Since Dee walks to the diner from the storage facility, it seems safe to assume the diner is also in Mayhew. I guess flipping the final letter of the town’s name upside-down would be just a little too on-the-nose for what we are about to see – or, leave the spelling as-is, with “hew” defined as “chop or cut”. Either way, the town’s name seems like wordplay.

“24 Hours” has some meta-commentary on writing, as Bette, and later Dee, (and ultimately Gaiman) use the victims in the diner as raw material, manipulating them to their own ends.

Note the sheep picture that appears at or near our introduction to each victim.
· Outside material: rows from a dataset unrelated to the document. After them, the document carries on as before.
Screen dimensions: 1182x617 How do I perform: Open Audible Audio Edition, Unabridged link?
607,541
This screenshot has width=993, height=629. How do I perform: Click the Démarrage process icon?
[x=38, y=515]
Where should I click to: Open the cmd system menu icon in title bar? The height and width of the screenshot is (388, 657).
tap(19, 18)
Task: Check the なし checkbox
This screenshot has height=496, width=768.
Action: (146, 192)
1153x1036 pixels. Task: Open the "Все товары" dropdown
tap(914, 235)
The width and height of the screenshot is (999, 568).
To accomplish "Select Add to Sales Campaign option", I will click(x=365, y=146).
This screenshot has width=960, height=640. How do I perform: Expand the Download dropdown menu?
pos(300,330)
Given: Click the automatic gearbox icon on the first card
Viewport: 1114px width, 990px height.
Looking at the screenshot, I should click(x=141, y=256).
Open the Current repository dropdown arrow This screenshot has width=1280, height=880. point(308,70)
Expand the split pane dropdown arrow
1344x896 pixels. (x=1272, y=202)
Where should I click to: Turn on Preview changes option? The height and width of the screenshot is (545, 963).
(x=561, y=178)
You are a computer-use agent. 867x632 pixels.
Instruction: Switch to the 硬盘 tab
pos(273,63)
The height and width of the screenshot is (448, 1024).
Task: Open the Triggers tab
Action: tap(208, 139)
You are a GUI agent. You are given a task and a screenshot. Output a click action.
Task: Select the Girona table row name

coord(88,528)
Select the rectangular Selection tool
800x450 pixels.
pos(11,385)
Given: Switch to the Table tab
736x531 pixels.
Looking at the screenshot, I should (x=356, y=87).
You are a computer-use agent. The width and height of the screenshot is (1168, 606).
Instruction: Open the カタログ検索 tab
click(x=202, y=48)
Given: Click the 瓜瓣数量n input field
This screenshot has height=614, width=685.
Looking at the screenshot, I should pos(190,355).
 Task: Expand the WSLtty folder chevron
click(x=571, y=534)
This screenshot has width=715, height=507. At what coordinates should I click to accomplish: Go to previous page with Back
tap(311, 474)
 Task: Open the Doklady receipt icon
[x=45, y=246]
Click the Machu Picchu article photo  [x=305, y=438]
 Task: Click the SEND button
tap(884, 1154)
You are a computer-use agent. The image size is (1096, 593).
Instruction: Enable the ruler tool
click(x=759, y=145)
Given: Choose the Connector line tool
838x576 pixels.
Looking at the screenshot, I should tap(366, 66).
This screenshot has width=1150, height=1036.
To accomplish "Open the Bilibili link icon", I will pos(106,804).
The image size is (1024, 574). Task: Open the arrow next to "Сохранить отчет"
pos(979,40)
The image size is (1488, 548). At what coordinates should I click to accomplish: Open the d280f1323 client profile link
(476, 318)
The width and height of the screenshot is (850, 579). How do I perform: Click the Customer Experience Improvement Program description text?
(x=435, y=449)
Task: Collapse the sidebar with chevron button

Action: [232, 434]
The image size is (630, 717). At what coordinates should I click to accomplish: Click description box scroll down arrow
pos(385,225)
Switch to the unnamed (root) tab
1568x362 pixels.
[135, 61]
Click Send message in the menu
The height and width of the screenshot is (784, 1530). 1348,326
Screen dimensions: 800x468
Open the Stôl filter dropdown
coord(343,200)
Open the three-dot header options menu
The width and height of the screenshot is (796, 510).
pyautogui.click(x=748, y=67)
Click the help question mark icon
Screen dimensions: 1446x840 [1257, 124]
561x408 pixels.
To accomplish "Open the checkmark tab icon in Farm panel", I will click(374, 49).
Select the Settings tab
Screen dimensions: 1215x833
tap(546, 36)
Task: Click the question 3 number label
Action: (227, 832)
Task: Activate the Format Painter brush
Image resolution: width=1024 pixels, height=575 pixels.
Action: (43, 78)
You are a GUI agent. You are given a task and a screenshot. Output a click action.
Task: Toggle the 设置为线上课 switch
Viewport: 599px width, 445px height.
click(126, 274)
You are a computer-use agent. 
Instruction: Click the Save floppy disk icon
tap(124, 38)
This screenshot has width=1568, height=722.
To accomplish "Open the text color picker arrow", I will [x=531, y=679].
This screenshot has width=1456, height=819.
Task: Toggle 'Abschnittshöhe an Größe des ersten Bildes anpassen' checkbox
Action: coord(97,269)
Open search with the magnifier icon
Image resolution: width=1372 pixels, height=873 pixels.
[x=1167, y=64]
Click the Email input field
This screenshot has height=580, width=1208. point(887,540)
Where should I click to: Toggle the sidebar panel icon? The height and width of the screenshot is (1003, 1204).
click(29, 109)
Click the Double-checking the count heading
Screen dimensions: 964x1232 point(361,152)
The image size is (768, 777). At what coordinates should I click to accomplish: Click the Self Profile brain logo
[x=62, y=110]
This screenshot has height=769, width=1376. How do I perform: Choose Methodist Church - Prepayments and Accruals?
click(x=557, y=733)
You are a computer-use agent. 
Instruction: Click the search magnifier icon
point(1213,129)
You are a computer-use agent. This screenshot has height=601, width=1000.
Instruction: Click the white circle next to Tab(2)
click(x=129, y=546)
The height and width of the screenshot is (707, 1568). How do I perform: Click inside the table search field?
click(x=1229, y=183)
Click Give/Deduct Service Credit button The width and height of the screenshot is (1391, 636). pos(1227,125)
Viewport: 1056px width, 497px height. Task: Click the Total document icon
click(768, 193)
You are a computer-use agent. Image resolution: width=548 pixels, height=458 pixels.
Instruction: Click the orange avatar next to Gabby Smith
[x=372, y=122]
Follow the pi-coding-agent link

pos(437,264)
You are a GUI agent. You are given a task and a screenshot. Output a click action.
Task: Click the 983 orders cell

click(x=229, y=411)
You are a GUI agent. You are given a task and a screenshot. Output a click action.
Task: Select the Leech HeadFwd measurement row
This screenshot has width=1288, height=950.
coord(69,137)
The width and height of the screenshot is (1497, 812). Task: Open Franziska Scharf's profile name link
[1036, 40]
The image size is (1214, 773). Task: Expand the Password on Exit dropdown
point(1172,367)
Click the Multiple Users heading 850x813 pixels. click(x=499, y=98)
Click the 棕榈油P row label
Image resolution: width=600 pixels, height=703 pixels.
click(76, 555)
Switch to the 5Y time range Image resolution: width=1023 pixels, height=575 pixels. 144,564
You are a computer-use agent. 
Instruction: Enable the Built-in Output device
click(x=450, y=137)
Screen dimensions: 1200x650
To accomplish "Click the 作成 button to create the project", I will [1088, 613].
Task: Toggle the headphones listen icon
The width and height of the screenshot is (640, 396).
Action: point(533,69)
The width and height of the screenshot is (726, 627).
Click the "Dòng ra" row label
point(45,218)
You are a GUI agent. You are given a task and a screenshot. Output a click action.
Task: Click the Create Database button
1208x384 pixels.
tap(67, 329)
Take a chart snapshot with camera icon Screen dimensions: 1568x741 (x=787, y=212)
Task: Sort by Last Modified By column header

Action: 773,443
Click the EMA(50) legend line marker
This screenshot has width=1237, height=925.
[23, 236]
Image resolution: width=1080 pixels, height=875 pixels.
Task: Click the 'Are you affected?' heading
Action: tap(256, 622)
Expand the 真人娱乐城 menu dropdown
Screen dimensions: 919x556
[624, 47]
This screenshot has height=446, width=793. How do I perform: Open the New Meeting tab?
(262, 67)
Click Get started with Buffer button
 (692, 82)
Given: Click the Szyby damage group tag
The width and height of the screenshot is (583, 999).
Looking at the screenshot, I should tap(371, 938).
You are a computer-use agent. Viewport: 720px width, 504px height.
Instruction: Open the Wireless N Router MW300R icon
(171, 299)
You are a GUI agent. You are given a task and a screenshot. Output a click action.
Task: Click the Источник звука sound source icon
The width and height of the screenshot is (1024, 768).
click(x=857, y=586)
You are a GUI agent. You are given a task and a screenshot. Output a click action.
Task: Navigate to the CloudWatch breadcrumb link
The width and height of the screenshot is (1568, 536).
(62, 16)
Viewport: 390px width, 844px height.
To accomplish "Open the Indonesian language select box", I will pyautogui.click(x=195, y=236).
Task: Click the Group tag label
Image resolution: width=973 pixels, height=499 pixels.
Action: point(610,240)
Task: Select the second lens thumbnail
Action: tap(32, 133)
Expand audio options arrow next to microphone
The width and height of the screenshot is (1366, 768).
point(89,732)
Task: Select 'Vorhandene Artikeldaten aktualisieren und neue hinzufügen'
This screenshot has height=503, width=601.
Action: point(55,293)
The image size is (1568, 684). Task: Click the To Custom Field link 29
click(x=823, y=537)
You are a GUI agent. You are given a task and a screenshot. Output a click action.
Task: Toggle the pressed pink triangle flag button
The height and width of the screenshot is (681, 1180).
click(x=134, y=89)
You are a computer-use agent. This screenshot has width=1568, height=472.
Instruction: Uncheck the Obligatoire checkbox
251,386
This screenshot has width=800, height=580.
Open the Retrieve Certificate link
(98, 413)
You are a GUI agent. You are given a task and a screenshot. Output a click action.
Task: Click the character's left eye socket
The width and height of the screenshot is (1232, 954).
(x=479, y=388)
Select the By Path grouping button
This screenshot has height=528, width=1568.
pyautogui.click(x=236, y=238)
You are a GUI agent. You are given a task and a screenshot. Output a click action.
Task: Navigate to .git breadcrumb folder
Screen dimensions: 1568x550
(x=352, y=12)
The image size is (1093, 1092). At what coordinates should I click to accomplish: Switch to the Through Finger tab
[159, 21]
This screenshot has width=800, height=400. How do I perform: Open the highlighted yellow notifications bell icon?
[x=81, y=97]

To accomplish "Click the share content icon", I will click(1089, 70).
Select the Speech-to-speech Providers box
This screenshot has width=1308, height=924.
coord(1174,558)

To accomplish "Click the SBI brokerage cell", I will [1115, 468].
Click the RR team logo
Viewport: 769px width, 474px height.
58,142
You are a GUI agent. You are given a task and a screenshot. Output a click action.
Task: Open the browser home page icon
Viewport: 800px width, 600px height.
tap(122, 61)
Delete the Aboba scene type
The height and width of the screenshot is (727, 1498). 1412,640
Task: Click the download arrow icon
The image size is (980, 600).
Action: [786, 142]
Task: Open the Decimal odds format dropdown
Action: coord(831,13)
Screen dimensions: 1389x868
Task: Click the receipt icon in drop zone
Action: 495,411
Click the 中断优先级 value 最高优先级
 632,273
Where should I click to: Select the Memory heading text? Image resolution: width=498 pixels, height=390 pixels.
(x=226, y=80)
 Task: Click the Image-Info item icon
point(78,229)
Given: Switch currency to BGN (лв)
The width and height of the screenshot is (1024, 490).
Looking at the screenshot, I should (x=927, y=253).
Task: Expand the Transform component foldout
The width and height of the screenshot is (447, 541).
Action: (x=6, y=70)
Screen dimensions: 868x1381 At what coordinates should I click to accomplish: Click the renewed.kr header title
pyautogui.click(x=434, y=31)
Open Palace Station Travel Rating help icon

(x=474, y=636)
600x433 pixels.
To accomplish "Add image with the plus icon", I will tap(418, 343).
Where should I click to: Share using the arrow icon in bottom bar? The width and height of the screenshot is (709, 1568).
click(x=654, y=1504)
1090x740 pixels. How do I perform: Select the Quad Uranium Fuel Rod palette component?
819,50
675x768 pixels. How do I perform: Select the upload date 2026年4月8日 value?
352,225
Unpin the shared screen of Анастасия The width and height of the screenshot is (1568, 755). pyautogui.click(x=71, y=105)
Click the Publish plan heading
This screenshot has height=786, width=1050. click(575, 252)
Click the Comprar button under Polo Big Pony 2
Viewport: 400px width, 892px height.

It appears to be the same picture, but if it is ‘real’ it is either posted all over the diner, or it moves around. SYMBOLISM!

Judy is a punk. Whql’f hafrra ybire Qbaan, jvgu jubz fur unf unq n svtug, jvyy nccrne yngre va gur frevrf.

Hour 8: Stephen King again – in Bette’s (Gaiman’s?) fantasy, she (he?) has dislodged King from the bestseller lists.

Hour 11: “The Amazing Herschel and Betty” are awesome, and I want to read about their adventures (“Well, me and Betty, we figure it’s probably rays.”)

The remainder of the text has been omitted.